Al Jefferson may be a part of something special with the Jazz.
by Tracy Weissenberg / @basketballista
Al Jefferson last made the Playoffs in 2004-05 with the Celtics during his rookie season. Boston was where he began his career before being traded to Minnesota in the 2007 deal for Kevin Garnett. It was Celtics coach Doc Rivers who first compared him to Hall of Famer Moses Malone.
“Doc Rivers was the first one, ever said that to me about him,” says Jefferson, “My second year in the league he asked me did I know who Moses Malone was and I was like, I heard of him. So he gave me a DVD of him and I still have that DVD to this day…I watched him and I was like, Wow, I could see myself in a great player like him. It was a great compliment to be compared to Moses Malone.”
Jefferson averaged 20.1 points and 10.4 rebounds during his three seasons with the Timberwolves before the Jazz acquired him in a trade this offseason. While Jefferson will be counted on to fill the void created by the departure of free agent forward Carlos Boozer, his style will add a new dimension to the offense.
“We’ve never had a guy like Al since I’ve been here,” says guard Deron Williams, “A guy that you know you can just throw it down to on the block and he can go to work and get baskets.

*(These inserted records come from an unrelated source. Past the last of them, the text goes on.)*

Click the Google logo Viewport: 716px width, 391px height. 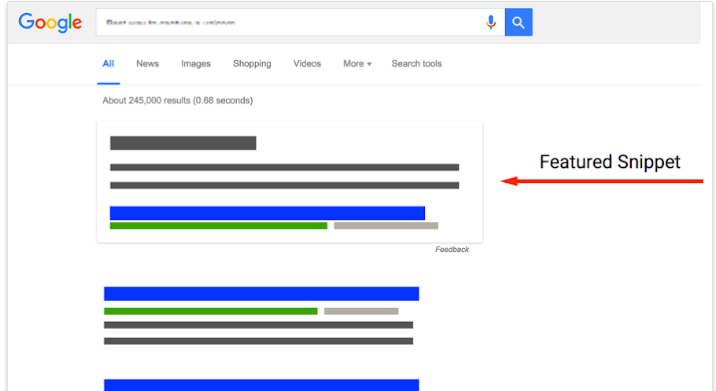[x=50, y=22]
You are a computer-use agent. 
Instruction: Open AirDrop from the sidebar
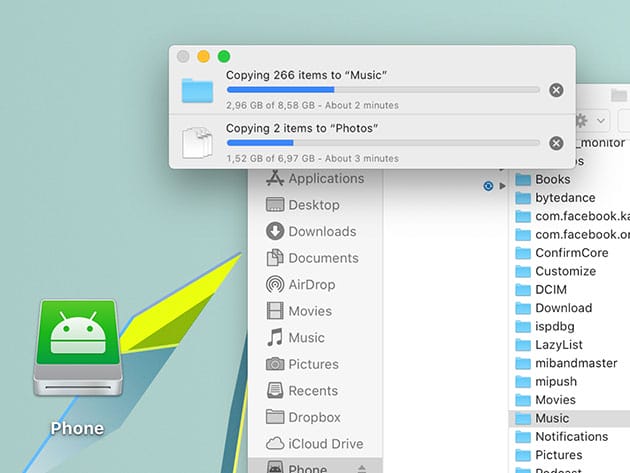point(309,284)
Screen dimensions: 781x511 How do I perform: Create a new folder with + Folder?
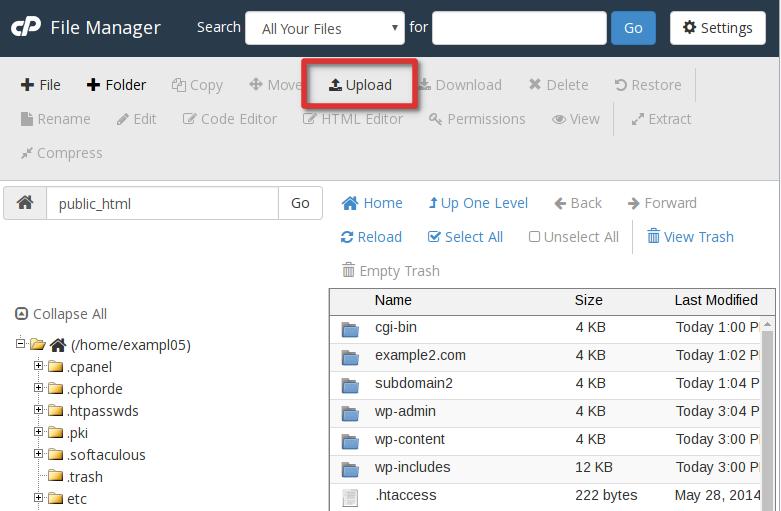point(116,85)
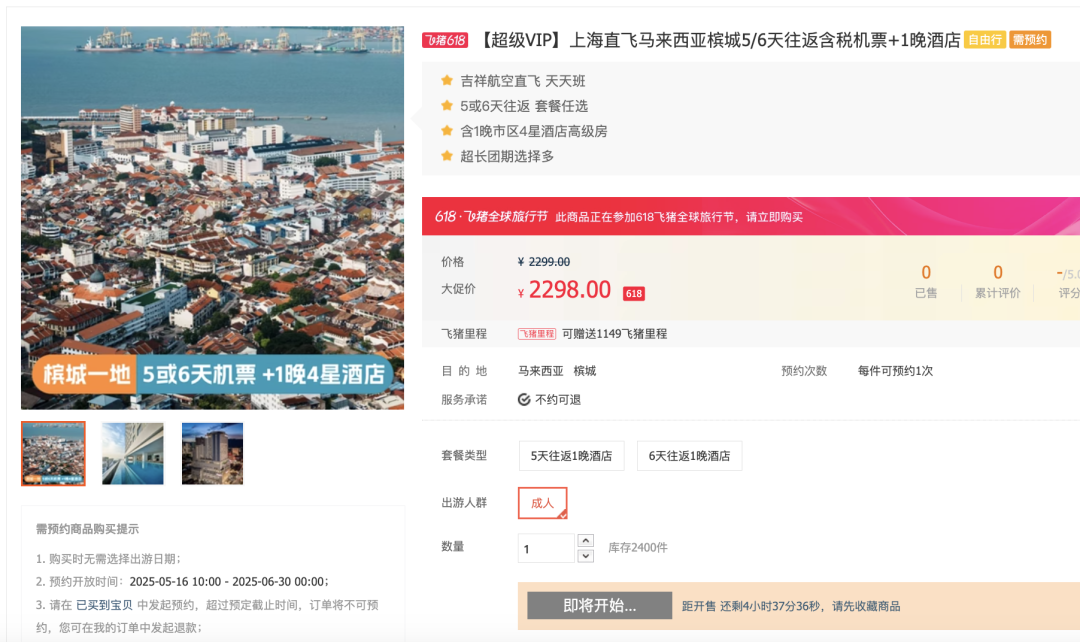Select the 6天往返1晚酒店 package option

tap(690, 455)
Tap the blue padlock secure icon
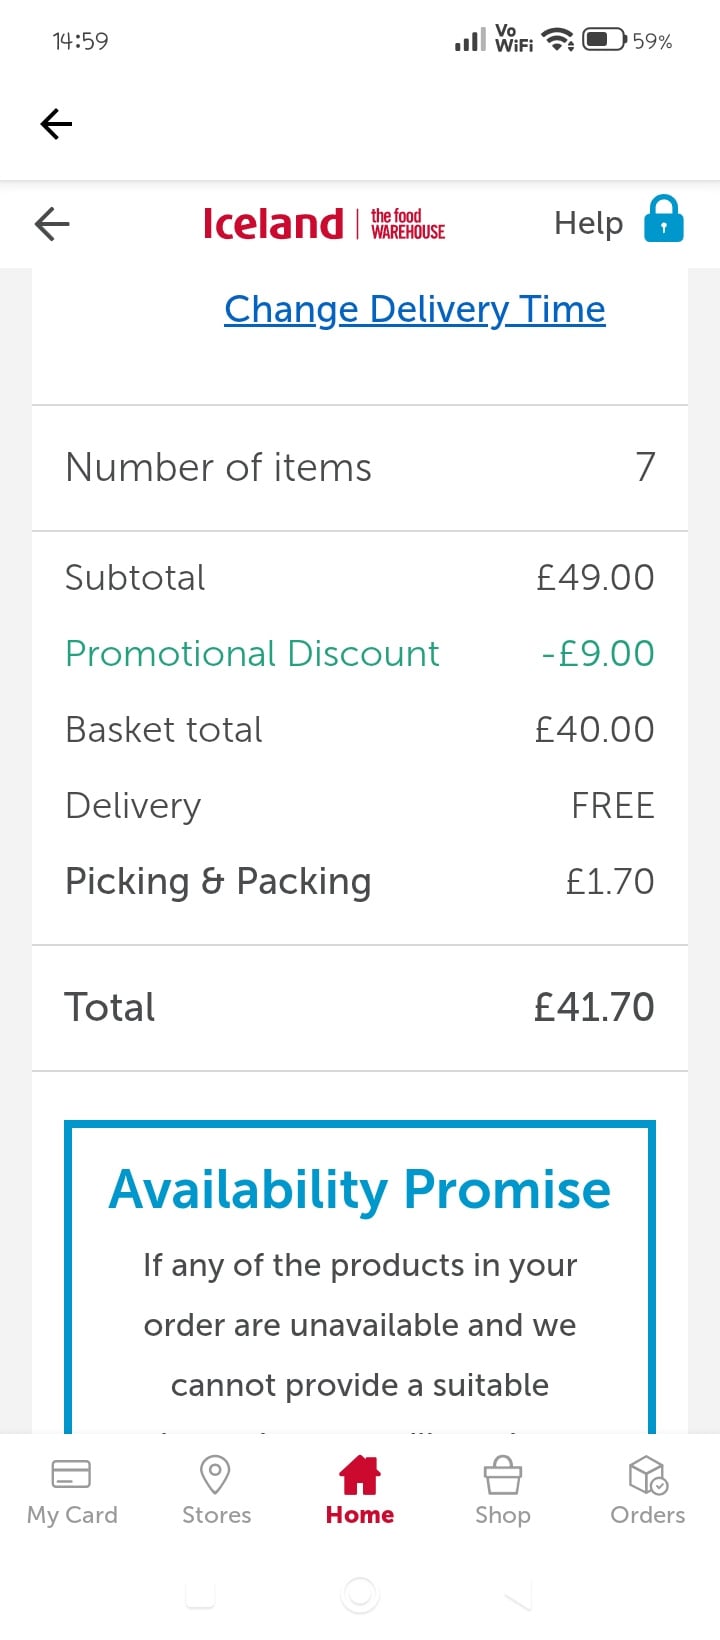Image resolution: width=720 pixels, height=1640 pixels. [x=664, y=220]
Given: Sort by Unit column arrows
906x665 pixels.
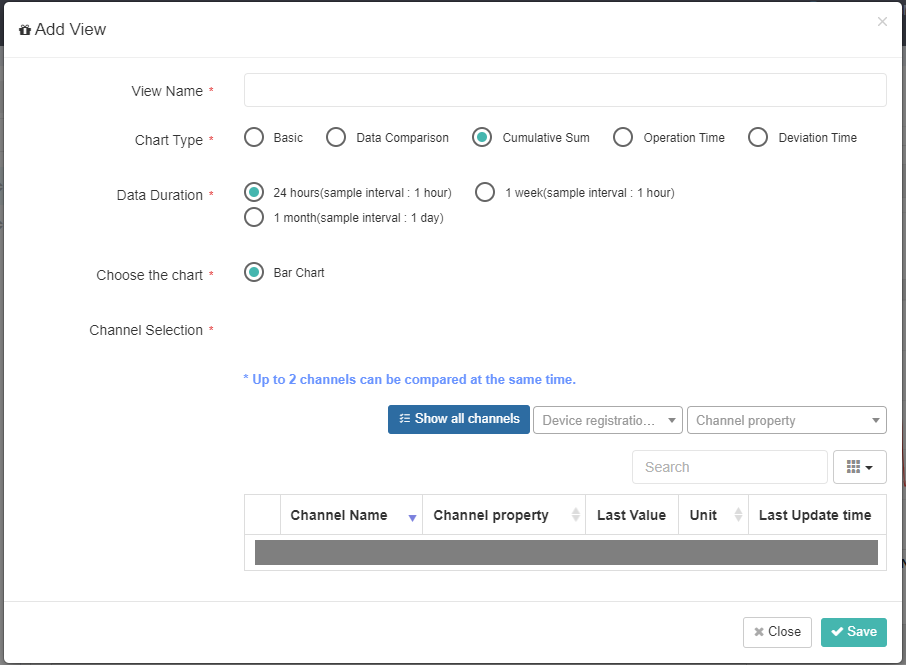Looking at the screenshot, I should [738, 514].
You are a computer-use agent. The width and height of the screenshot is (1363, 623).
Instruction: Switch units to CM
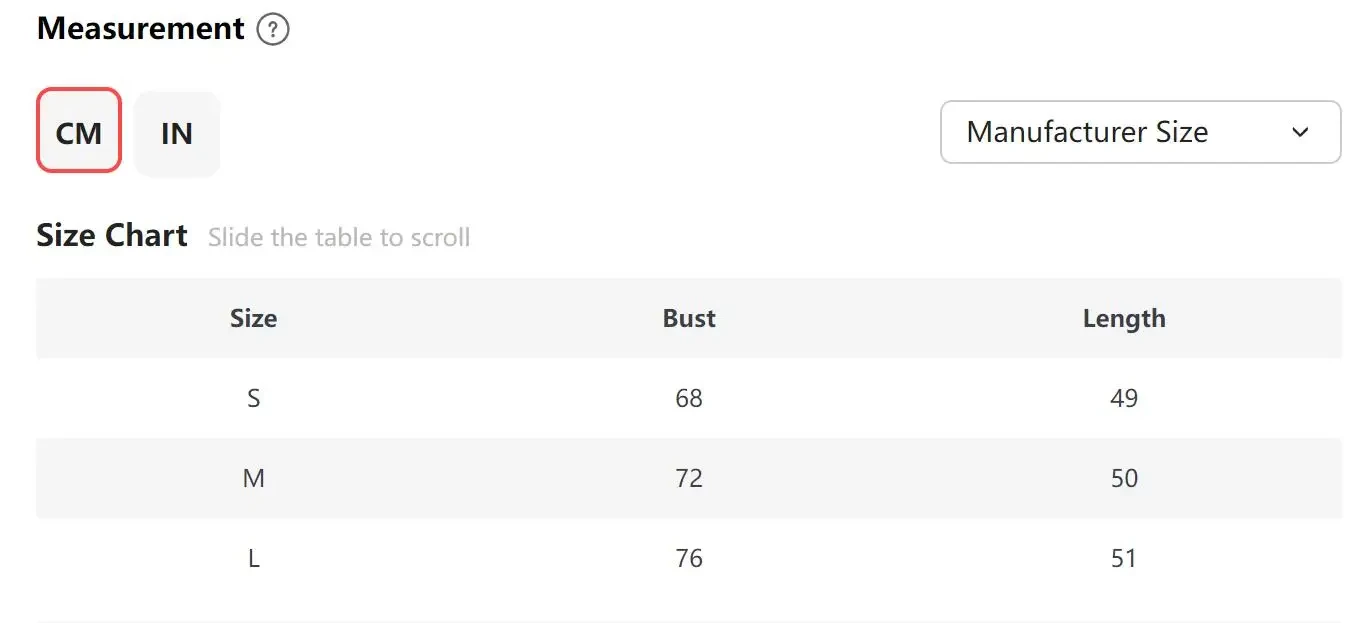(x=79, y=131)
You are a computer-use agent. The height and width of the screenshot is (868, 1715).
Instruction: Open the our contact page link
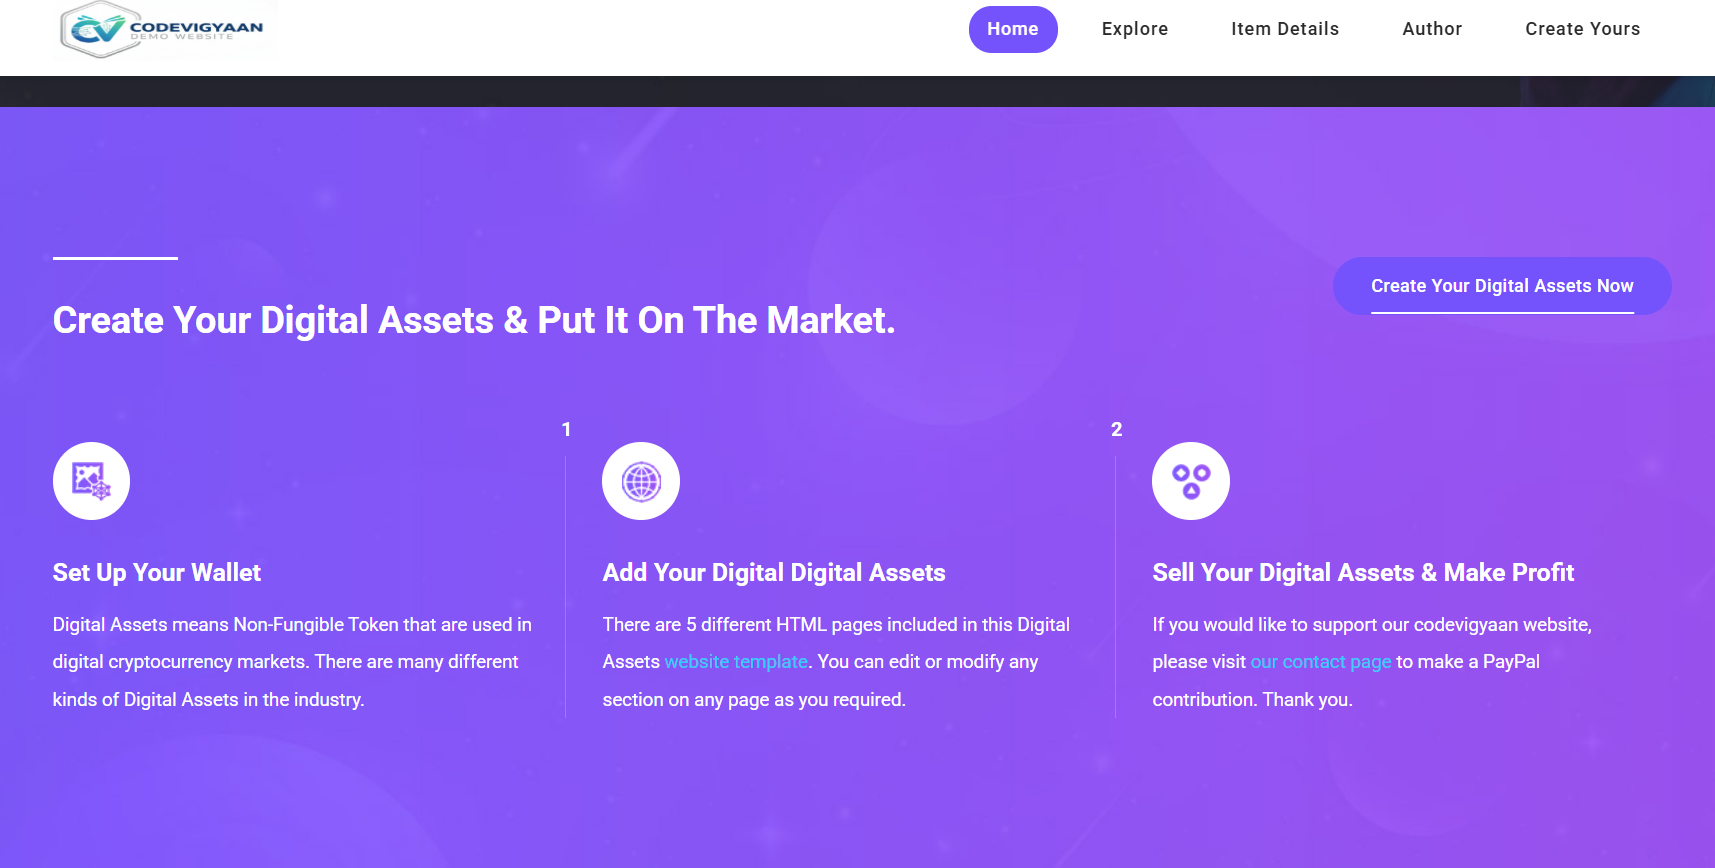click(x=1320, y=662)
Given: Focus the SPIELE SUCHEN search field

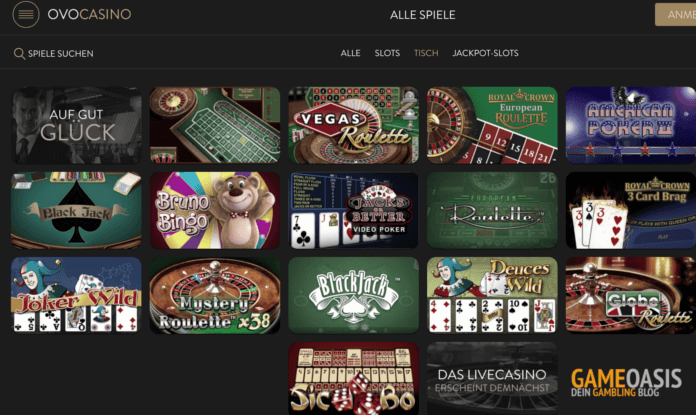Looking at the screenshot, I should point(54,54).
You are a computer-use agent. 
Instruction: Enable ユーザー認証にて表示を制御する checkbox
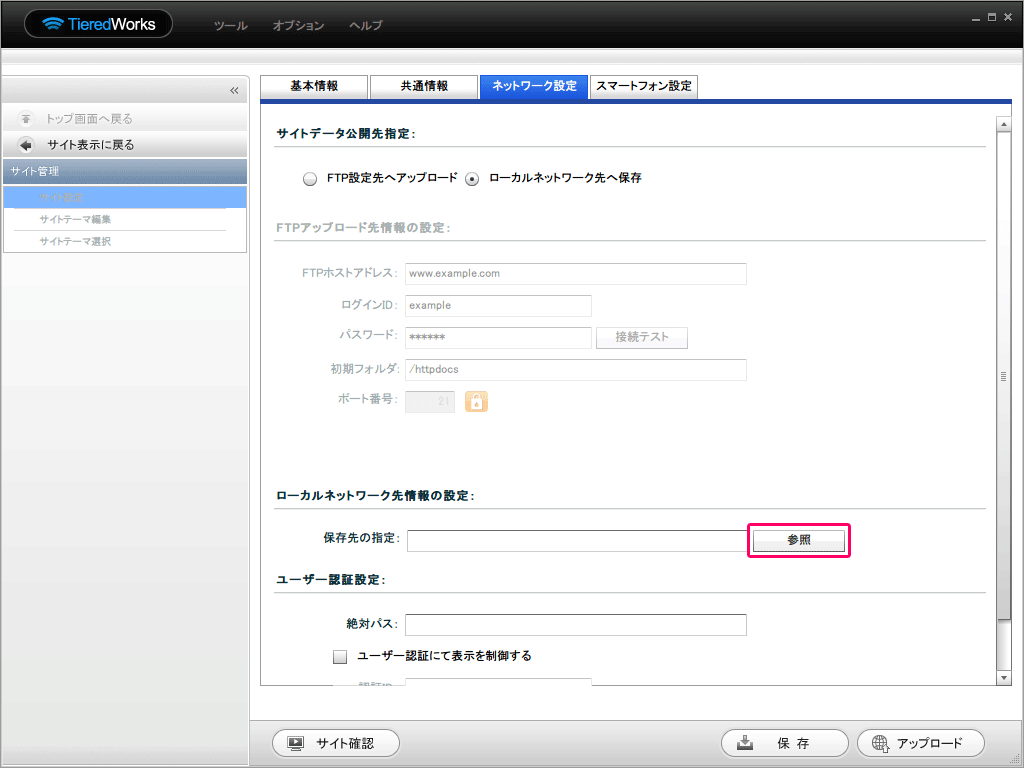click(x=340, y=657)
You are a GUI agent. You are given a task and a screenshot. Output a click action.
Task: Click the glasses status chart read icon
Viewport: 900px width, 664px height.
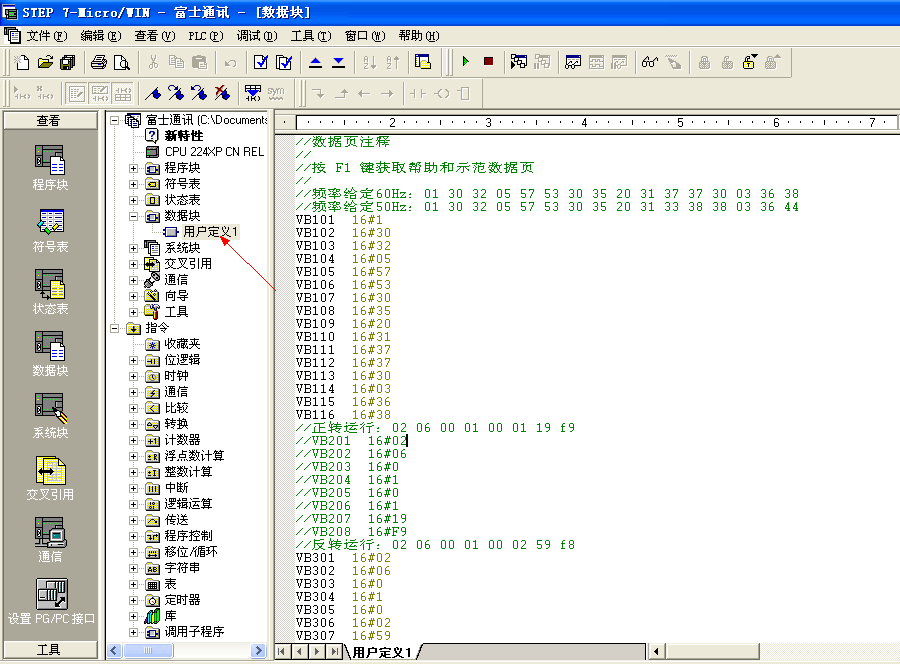649,62
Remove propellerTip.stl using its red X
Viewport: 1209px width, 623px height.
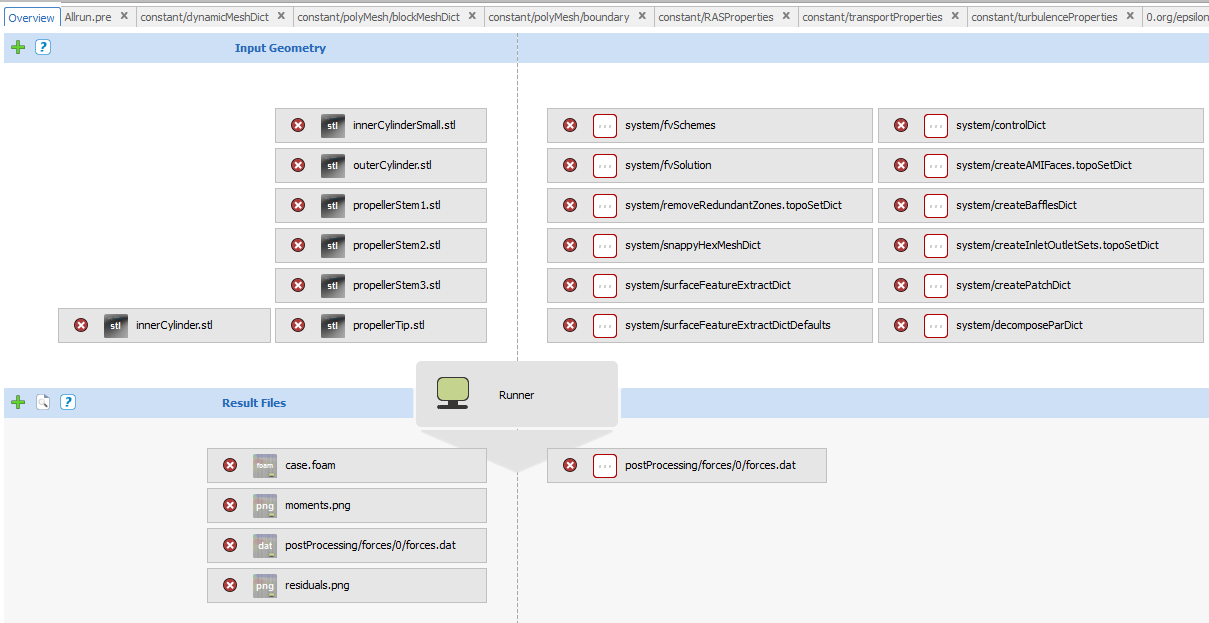298,325
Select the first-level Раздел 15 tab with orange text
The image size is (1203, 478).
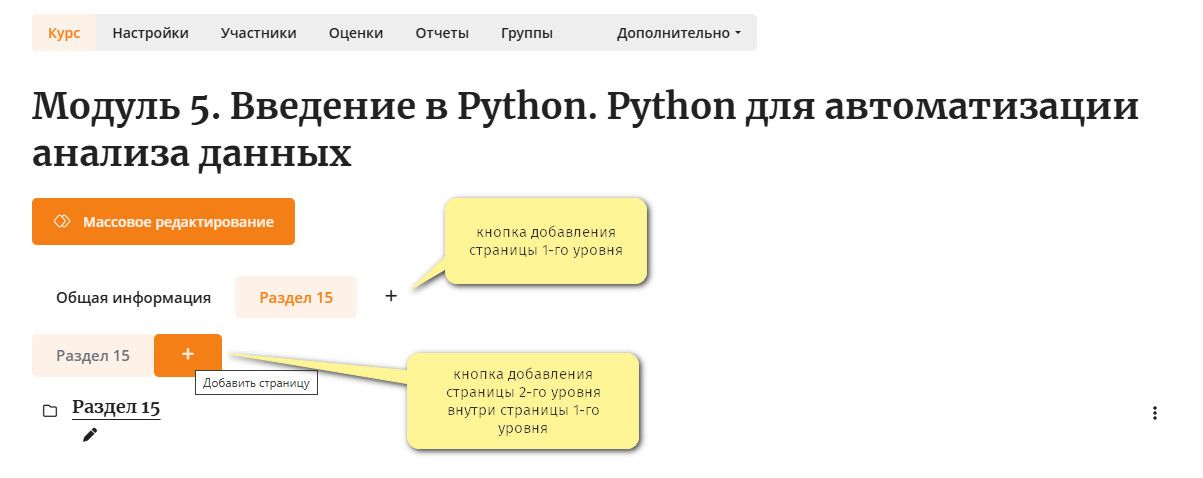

Carlos Boozer definitely could get buckets on the low block but he liked to step out and had a little bit of finesse to his game. Al’s just, he can get down there and bang, go to work.”
Jefferson hopes to pick up where Boozer and other Jazz big men left off. “This offense has done many wonderful things for big men…Karl Malone, Hall of Fame, Carlos Boozer had some great years here so I’m just trying to keep it going,” says Jefferson.
On adjusting to the system, Jefferson says, “It’s a lot of reads in this offense. It’s a lot of counter moves and stuff so that’s one of the parts that I’m kind of struggling at. But it’s still early, you know they wouldn’t expect for me to come in and learn their offense quick as I would like, but they’ve been real patient with me, helping me out big time.”
Forward Paul Millsap says, “Our offense is pretty tough. You got to know when to make your cuts, know when to slip, know when to just be in the right position.”
“It’s a lot, man, it’s a lot to handle for a guy that’s coming in learning a completely different new offense,” says Millsap.
Despite a learning curve, Jefferson sees potential for the evolution of his game within the Jazz’s system. “This system is made for a game like mine is. I’m a old school type of player, I’m a back to the basket type of guy and it’s made for that,” he says.
In his first season with the Jazz, the team has begun to form an identity through a string of comeback wins. On being able to erase double digit deficits, Jefferson says, “It just showed that we don’t give up. It showed that when we down, we don’t put our head down and give up…This team, they never stop fighting. Coach Sloan won’t let you stop fighting.”
On playing for Jerry Sloan, who has coached the Jazz for 23 seasons and amassed over 1,000 wins with the franchise, Jefferson says, “It’s wonderful. He’s a great coach who knows the game, who has been doing this for a long time. I think I was three years old when he first started coaching here and it’s a reason why he’s been a winning coach for so many years.”
Jefferson has viewed the Jazz objectively the last six seasons and now has an insider’s perspective during his seventh. Asked what he believes the team needs to do to get to the next level, Jefferson says, “I just think we just gotta have that mindset like we had when we down 18 at the half. Like we just go out and just don’t give up and just continue to play hard cause we have enough talent here to do it. Of course we got to get past the Lakers, what team in the West don’t? But with this talent and team that we have and the coaching staff, it could be done.”
One thing Jefferson will not miss is a long summer vacation. “Oh yeah, I got tired of going home in April,” he says, “April the 15th for the last five years…so it feels good to have a chance, have a chance to make the Playoffs.”
While Jefferson has put up numbers in the past, it looks like he has the chance to be part of something special with a resilient Jazz group. Millsap says that when he came into the league, “I just realized I had to wait my turn. It’s just about opportunity and being patient.” I’m sure Jefferson feels the same way.